Curious about what mortgage market makers and lenders are expecting? For the first quarter of 2023:

Where will mortgage rates go in 2023?
DiBugnara is hopeful that we will have more clarity on mortgage rates relatively soon. “Sometime in January, the Fed will make it clear what their rate policy is going to be for 2023. I think they’ll mostly stand still for now and not increase any further,” he says. “Initially, the market may react favorably to that news. But ultimately, until there is either a reduction or a clear statement that the Federal Reserve will not raise rates any further in 2023, rates are likely to remain around their average at the end of 2022.”

DiBugnara adds that he is surprised the Fed has maintained its rate-raising policy in recent months given recent figures from the Consumer Price Index and other economic factors that indicate inflation may have peaked. But he doesn’t think this rate-hike policy will continue in 2023, “which could be a good sign for lower interest rates.”

Unless inflation surprises to the upside, rates should approach the 6 percent threshold in the coming weeks, Evangelou believes. “The gap between the 10-year Treasury yield and the 30-year fixed mortgage rate remains unusually large.

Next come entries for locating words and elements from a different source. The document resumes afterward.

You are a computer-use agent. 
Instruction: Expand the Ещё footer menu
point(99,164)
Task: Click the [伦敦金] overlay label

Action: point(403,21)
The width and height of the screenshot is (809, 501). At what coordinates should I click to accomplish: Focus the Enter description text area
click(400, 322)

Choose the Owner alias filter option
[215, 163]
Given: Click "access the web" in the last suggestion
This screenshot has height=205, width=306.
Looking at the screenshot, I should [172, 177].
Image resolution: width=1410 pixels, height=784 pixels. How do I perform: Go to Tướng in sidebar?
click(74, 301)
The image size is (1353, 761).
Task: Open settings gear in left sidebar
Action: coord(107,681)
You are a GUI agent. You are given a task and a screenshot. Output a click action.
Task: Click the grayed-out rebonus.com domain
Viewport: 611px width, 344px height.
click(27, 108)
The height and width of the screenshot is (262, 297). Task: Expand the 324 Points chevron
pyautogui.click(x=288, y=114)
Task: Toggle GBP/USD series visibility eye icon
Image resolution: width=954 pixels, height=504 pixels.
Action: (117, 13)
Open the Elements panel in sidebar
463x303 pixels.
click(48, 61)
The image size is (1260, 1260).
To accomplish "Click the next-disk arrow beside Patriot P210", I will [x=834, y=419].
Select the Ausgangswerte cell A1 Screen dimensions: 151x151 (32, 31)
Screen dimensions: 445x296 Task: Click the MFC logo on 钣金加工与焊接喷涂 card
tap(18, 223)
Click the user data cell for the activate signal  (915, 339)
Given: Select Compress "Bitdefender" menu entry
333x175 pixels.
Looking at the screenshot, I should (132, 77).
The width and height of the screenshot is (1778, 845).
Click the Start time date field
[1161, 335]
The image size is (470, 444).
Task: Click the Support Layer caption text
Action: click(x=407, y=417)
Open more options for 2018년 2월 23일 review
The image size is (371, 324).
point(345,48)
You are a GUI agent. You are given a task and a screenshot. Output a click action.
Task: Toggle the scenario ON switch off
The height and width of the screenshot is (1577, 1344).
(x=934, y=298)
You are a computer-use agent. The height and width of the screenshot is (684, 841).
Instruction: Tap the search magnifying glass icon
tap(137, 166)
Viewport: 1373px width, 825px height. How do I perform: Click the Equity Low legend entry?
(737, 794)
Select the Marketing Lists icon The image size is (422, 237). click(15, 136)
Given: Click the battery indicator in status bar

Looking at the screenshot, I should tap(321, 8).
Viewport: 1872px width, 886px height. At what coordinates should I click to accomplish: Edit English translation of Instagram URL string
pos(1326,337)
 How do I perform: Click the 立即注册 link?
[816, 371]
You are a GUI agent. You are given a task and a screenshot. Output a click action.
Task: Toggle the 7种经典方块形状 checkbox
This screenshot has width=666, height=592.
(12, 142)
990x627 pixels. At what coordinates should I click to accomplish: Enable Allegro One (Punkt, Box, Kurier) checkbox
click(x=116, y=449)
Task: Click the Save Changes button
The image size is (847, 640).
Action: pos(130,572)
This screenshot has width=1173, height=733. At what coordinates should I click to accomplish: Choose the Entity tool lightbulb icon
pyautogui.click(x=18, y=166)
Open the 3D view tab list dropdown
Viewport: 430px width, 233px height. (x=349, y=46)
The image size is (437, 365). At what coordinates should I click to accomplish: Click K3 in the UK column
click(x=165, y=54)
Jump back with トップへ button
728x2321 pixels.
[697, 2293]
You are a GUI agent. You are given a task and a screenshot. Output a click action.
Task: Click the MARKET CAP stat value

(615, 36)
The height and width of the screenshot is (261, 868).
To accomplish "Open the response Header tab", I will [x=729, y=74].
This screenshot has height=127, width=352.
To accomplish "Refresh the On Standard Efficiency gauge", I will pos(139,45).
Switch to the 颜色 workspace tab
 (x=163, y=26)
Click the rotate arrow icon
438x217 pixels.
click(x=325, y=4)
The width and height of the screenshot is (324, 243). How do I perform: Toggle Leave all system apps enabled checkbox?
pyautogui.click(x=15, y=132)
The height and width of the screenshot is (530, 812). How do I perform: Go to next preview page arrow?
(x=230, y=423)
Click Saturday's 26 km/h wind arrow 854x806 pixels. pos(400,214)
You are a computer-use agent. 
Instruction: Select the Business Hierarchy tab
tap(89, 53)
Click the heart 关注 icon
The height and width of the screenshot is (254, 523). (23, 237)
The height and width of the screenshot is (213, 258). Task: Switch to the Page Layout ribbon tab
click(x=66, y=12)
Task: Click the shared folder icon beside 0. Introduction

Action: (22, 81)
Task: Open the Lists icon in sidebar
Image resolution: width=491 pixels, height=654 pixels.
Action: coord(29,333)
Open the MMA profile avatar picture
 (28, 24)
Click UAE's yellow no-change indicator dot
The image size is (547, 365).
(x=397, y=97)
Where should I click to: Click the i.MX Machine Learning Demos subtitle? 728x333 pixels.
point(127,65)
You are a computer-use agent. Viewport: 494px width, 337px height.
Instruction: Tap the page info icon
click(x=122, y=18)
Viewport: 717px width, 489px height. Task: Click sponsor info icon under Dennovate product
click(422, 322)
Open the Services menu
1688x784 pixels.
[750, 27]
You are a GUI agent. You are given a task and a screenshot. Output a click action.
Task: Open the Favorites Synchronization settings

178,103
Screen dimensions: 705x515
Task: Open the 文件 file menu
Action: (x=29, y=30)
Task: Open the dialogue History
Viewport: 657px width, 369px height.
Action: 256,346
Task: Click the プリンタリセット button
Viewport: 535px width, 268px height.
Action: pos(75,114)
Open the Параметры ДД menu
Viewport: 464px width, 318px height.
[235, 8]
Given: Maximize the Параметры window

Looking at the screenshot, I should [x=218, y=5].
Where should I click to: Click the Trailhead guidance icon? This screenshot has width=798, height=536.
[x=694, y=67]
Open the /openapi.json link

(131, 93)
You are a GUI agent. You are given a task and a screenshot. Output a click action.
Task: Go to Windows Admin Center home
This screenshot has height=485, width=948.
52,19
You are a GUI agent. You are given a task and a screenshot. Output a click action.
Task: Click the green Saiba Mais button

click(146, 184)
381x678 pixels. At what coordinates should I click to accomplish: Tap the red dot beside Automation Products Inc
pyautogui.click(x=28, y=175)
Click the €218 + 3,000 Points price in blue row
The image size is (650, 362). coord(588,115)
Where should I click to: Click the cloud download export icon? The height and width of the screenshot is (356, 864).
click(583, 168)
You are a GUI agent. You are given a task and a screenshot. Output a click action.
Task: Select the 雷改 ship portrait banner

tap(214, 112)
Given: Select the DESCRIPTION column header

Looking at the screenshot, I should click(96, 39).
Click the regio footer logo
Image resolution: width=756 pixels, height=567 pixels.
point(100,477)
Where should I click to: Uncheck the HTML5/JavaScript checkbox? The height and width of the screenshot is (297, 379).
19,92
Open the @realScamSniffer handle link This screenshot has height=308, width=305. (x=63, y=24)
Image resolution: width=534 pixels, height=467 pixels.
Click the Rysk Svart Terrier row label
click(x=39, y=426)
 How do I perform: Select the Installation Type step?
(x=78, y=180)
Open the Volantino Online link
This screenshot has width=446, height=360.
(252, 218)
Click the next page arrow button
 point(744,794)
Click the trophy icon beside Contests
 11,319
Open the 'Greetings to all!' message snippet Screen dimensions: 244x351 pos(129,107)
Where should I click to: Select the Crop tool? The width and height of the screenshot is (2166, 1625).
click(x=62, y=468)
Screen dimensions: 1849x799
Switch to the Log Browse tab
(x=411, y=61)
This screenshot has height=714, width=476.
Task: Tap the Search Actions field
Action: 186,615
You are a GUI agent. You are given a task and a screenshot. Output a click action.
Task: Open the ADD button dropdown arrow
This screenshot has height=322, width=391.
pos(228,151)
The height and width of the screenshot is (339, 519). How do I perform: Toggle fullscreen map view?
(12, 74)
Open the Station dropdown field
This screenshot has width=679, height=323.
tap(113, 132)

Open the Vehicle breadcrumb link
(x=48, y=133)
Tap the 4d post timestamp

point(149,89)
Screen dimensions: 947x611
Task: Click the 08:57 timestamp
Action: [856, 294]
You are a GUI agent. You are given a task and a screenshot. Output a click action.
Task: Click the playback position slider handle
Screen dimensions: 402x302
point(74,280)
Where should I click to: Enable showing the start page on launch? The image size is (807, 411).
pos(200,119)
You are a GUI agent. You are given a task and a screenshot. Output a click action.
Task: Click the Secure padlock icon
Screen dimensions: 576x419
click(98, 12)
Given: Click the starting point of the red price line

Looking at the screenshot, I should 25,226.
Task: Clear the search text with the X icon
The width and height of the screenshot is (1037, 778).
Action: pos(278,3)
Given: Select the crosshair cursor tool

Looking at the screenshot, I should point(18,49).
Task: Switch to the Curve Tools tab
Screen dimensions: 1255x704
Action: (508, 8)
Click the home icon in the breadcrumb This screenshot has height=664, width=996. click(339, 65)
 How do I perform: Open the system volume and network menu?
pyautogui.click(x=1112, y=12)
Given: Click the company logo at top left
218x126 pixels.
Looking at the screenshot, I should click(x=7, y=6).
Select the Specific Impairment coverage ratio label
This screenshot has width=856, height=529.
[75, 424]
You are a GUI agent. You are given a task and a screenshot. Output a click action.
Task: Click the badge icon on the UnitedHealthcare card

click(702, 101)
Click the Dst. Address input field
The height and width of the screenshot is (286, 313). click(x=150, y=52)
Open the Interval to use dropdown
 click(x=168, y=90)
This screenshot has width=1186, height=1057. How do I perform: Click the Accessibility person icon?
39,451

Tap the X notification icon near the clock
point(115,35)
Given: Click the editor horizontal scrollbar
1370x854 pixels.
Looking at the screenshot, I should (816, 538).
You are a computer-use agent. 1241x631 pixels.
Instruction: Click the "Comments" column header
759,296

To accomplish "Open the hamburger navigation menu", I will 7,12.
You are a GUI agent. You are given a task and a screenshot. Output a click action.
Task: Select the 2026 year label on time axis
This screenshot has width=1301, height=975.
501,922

Given a more positive outlook for 2023, the gap between these two rates may narrow, giving mortgage rates more room to drop,” he explains.

“If inflation has peaked, and the indications are that it has, then we’ve seen mortgage rates spike,” agrees McBride. “But some swing in mortgage rates is expected, as the Fed’s dour remarks on higher rates offset any over-optimism about inflation falling to a still shockingly high 7.1 percent.”

McBride also cautions that “January always seems to produce some other surprise, whether it’s market volatility or geopolitical concerns, so expect the unexpected.”

Suzanne Hollander, a professor of real estate law at Florida International University, is surprised that rapidly rising rates have not yet translated into lower US home prices “during the 1970s.” and 1980, when interest rates were high, prices were low. Buying now with high rates and high prices at the same time creates a very high monthly cost for borrowers,” she notes.

Should you buy or refinance in January 2023?
So what’s the best move for prospective homebuyers in January?

Shirshikov insists that now is still an opportune time to buy if you can afford it. “With rising rental rates, homebuyers still get better terms for owning than renting in many markets,” he says.

“Understand your loan options carefully. The type of financing you should choose will determine the amount of your down payment and the house you can buy,” advises Evangelou. “For first-time homebuyers, adjustable-rate mortgages may be a better option. These mortgages have a lower introductory rate than fixed-rate loans, and first-time homebuyers can particularly benefit as these homebuyers tend to stay in their homes for a shorter period of time.”

Hollander advises would-be homeowners to improve their credit and shop for deals. “Monitor the market for distressed homes for sale,” he says, adding that foreclosure filings are up 57 percent from the previous year. “Try to build a relationship with a lender and show your financial ability to move fast and get one of these properties off your books.” HUD homes being auctioned off by the Department of Housing and Urban Development and Fannie Mae’s HomePath Ready Buyer program are two other sources of foreclosure settlements.

If you’re considering a refinance, you’ll probably want to kick that can to the curb, as it’s unlikely you’ll be able to get a lower rate than your current rate. But if you’re still determined to do so, “examine why you want to refinance and do the math to understand what your new monthly payment would be,” Hollander recommends.